Minimax that skips branches it can prove cannot change the result - same answer, far less work.

track alpha (best for MAX) and beta (best for MIN); prune when alpha >= beta

Frequently asked questions

Is alpha-beta like abandoning a chess line that's already worse?

Exactly that mid-game realisation. When you spot that a line is already worse than one you have found, you stop calculating it and save your brainpower for better options. Alpha-beta pruning does this automatically: it tracks the best each player can already guarantee, and the moment a branch cannot possibly beat that, it abandons the rest of the branch. It reaches the same answer as minimax but skips provably pointless calculation - often letting an engine search twice as deep.

What do alpha and beta actually represent?

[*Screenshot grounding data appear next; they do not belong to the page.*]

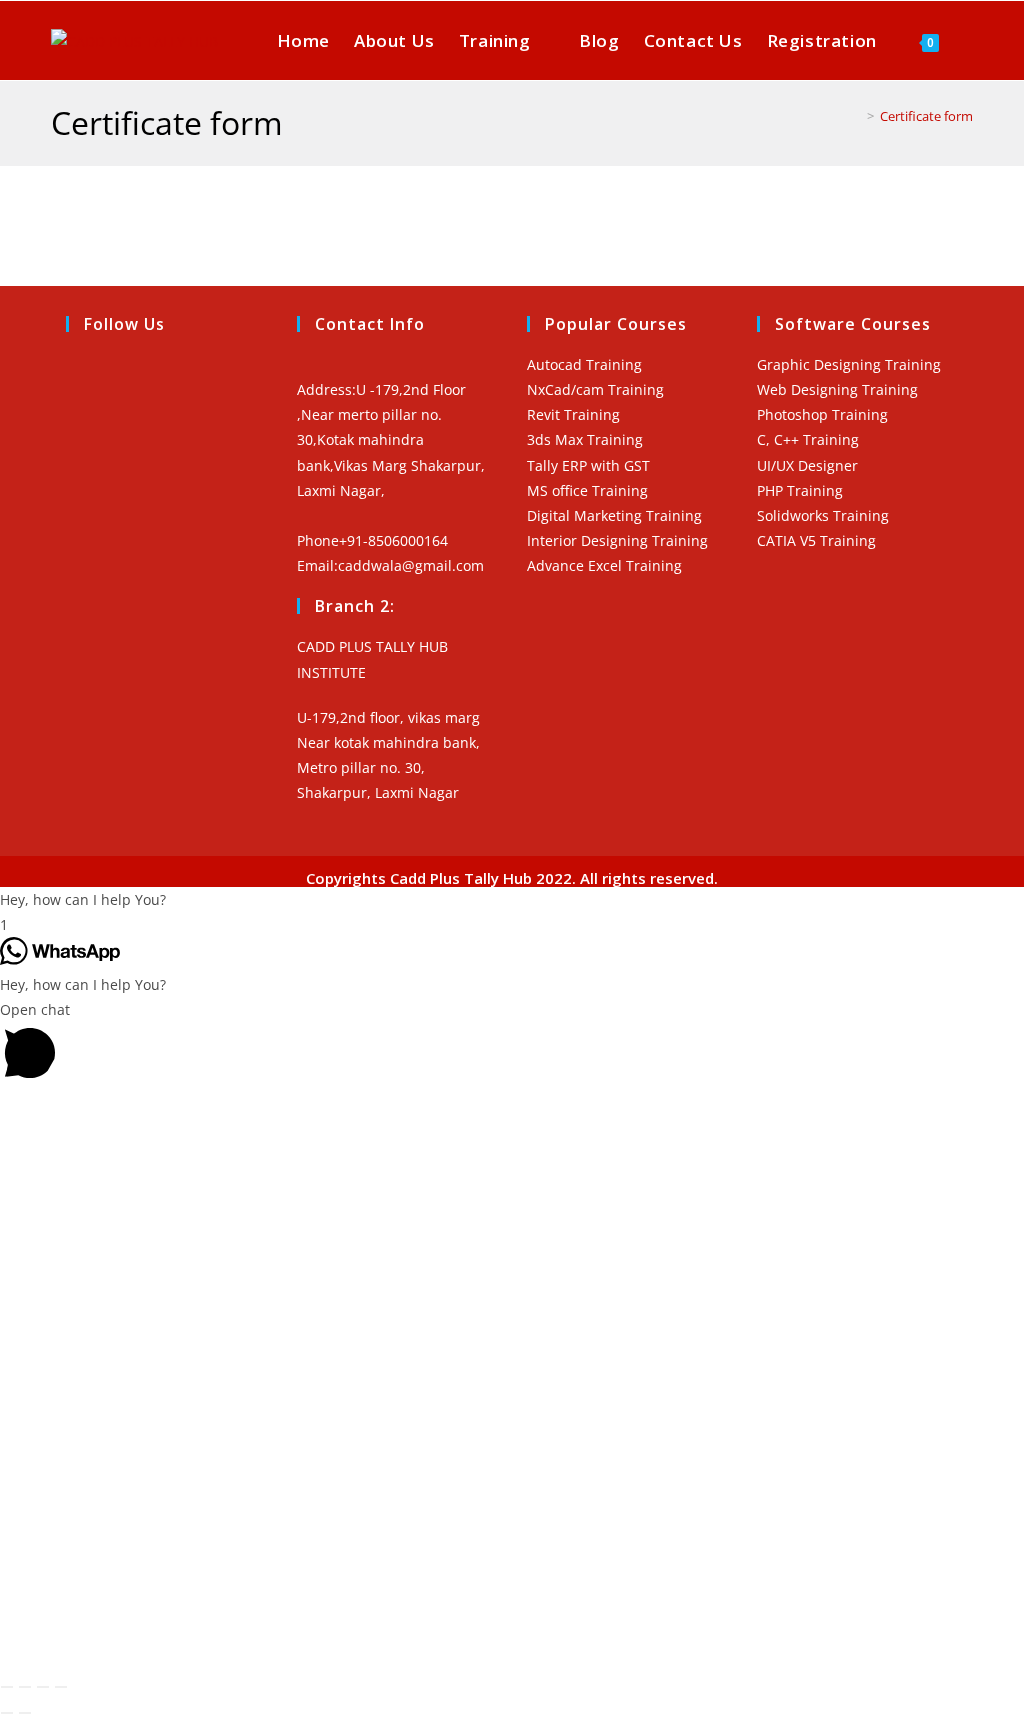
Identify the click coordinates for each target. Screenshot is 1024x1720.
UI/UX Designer (807, 465)
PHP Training (800, 490)
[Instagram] (75, 419)
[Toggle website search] (969, 40)
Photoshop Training (822, 414)
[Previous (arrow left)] (7, 1713)
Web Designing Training (837, 389)
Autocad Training (584, 364)
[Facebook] (75, 374)
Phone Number (72, 1356)
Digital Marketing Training (614, 515)
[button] (512, 899)
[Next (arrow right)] (25, 1713)
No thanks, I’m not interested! (410, 1628)
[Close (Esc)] (61, 1687)
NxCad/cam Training (595, 389)
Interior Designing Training (617, 540)
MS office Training (587, 490)
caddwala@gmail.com (411, 565)
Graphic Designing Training (849, 364)
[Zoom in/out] (7, 1687)
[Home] (856, 116)
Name (41, 1318)
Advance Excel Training (604, 565)
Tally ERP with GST (588, 465)
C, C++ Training (808, 439)
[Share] (43, 1687)
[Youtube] (75, 464)
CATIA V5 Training (816, 540)
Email (39, 1451)
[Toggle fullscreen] (25, 1687)
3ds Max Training (585, 439)
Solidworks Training (823, 515)
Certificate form (926, 116)
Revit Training (573, 414)
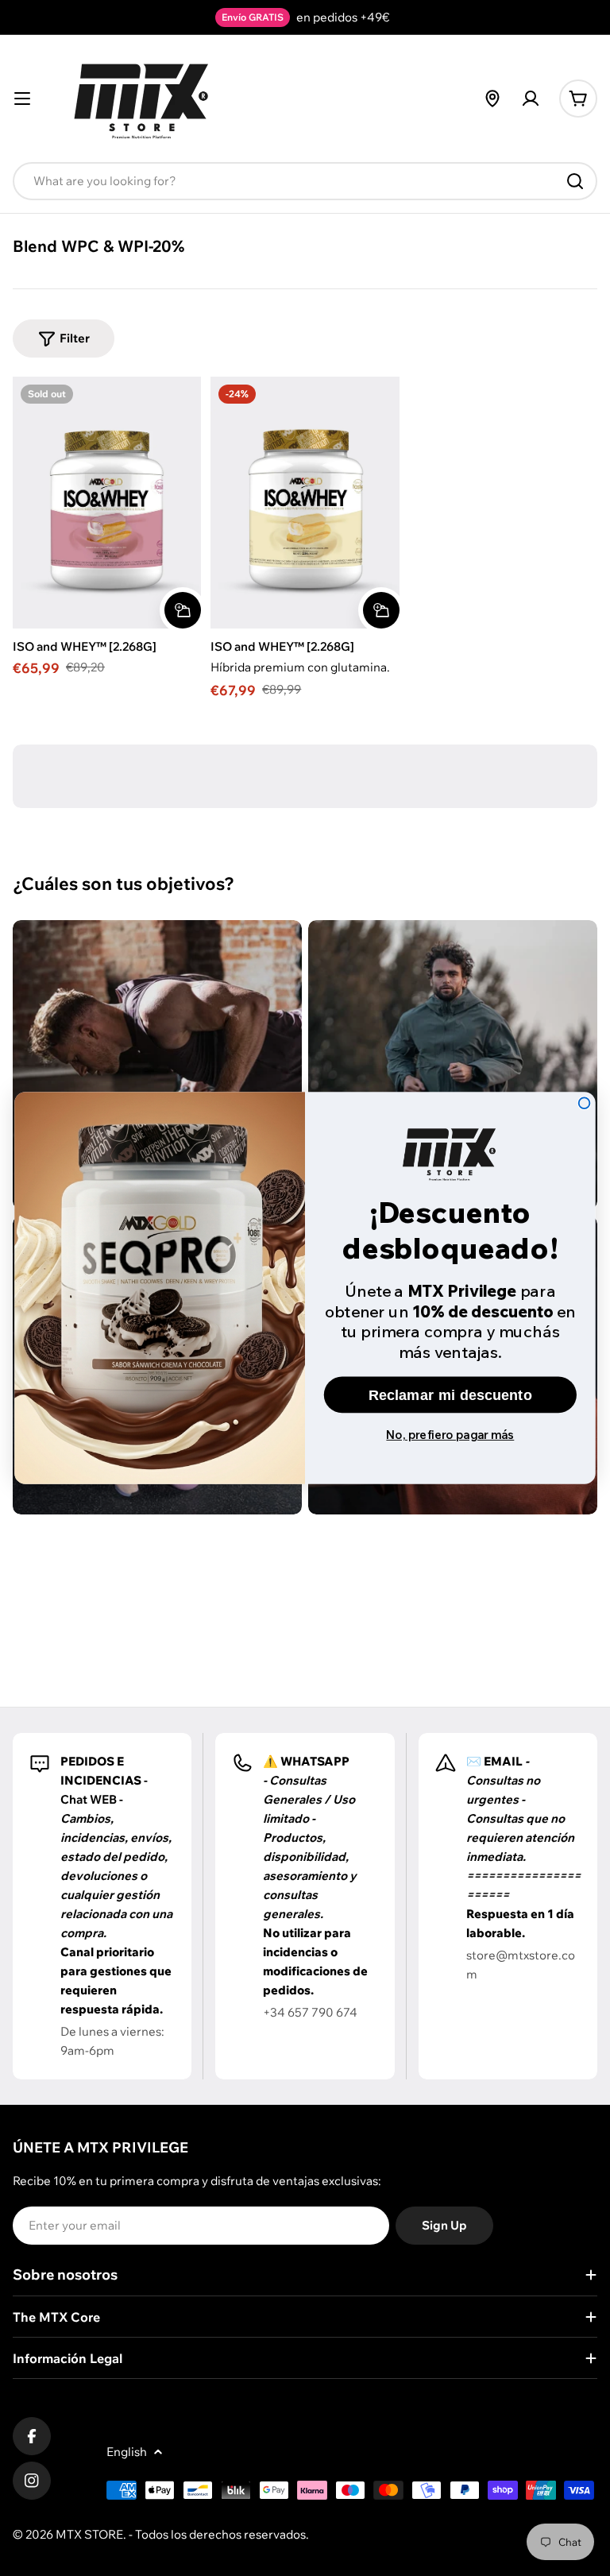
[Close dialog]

Alpha is the best score the maximising player (you) can already guarantee somewhere higher in the tree; beta is the best the minimising player (opponent) can guarantee. As the search descends, these bounds tighten. The crucial moment is when they cross - alpha becomes greater than or equal to beta - because that means the current line cannot possibly affect the final choice: one side already has a better option elsewhere. At that point the remaining branches are pruned.

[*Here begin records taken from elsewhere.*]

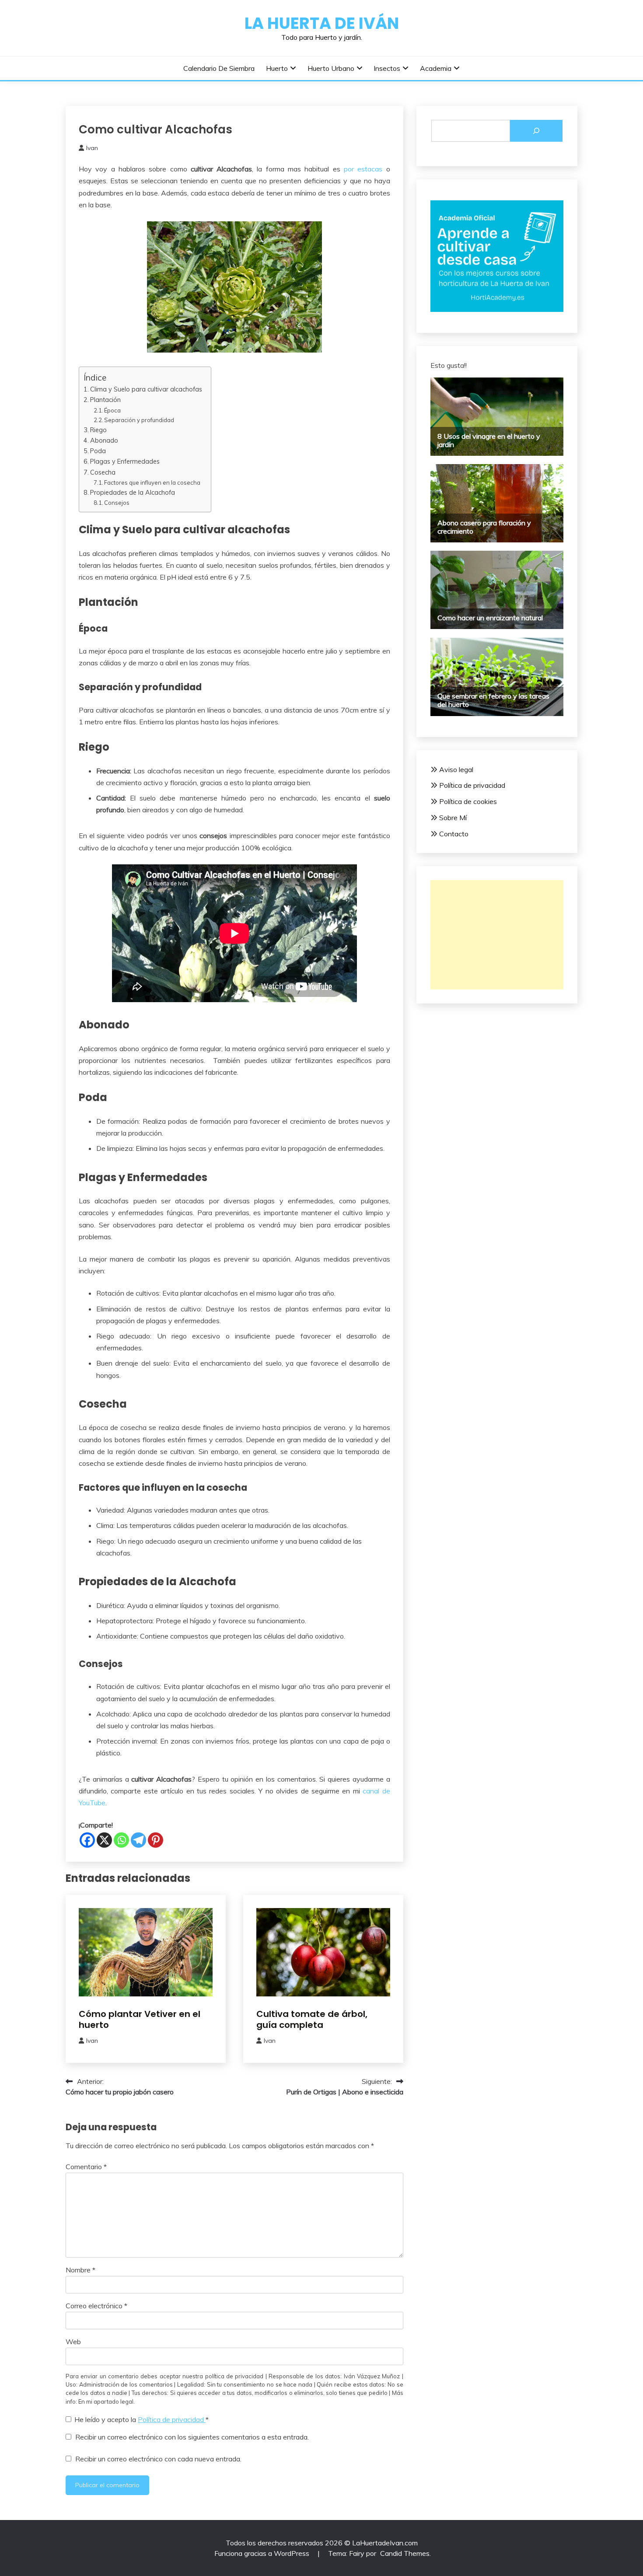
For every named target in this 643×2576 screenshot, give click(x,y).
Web (73, 2341)
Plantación (105, 399)
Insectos (387, 68)
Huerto (277, 68)
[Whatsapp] (121, 1840)
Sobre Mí (453, 817)
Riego (98, 430)
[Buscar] (536, 131)
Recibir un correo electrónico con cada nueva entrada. (158, 2458)
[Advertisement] (496, 934)
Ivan (92, 148)
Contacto (453, 833)
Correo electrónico (96, 2305)
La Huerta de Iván (322, 23)
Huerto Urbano (331, 68)
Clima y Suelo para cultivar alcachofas (146, 389)
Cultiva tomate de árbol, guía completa (311, 2019)
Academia (435, 68)
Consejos (116, 502)
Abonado (104, 440)
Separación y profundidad (139, 419)
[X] (104, 1840)
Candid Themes (405, 2553)
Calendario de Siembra (219, 68)
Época (112, 410)
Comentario (86, 2166)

How can alpha-beta skip branches yet give the same answer as minimax?

Because it only prunes branches it can prove are irrelevant. If MAX has already found a move guaranteeing a score of 6, and the opponent's reply in some other branch can force the score down to 2, MAX will never choose that branch - so there is no need to evaluate its remaining options; they cannot change MAX's decision. The pruned branches could not have produced a better result, so discarding them leaves the root value exactly as minimax would compute it.

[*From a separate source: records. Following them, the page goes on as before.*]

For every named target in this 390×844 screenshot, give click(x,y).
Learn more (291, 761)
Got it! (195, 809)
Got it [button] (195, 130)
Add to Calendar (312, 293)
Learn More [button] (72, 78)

Why does move ordering matter so much for alpha-beta?

Pruning is most effective when the best moves are examined first, because a strong early move raises alpha (or lowers beta) quickly, causing more later branches to be cut. With perfect ordering, alpha-beta reaches O(b^(d/2)) - effectively doubling the search depth for the same cost. With worst-case ordering (best moves last), it prunes almost nothing and degrades to plain minimax. This is why real chess engines invest heavily in heuristics to guess and try promising moves first.

How much faster is alpha-beta than plain minimax?

In the best case it reduces the effective branching factor from b to roughly the square root of b, so the cost drops from O(b^d) to about O(b^(d/2)). Practically, that means an engine can search roughly twice as deep in the same time - a massive advantage in games like chess where each extra ply of depth sharply improves play. The answer is identical to minimax; only the wasted work is removed.

Do real chess engines just use alpha-beta?

Alpha-beta is the backbone, but real engines layer many enhancements on top: transposition tables (caching positions reached by different move orders), iterative deepening, killer-move and history heuristics for ordering, quiescence search to avoid stopping mid-capture, and aspiration windows. The Stockfish lineage is built on this alpha-beta framework. Newer engines also blend in neural-network evaluation, but the pruning principle shown here remains central to classical game-tree search.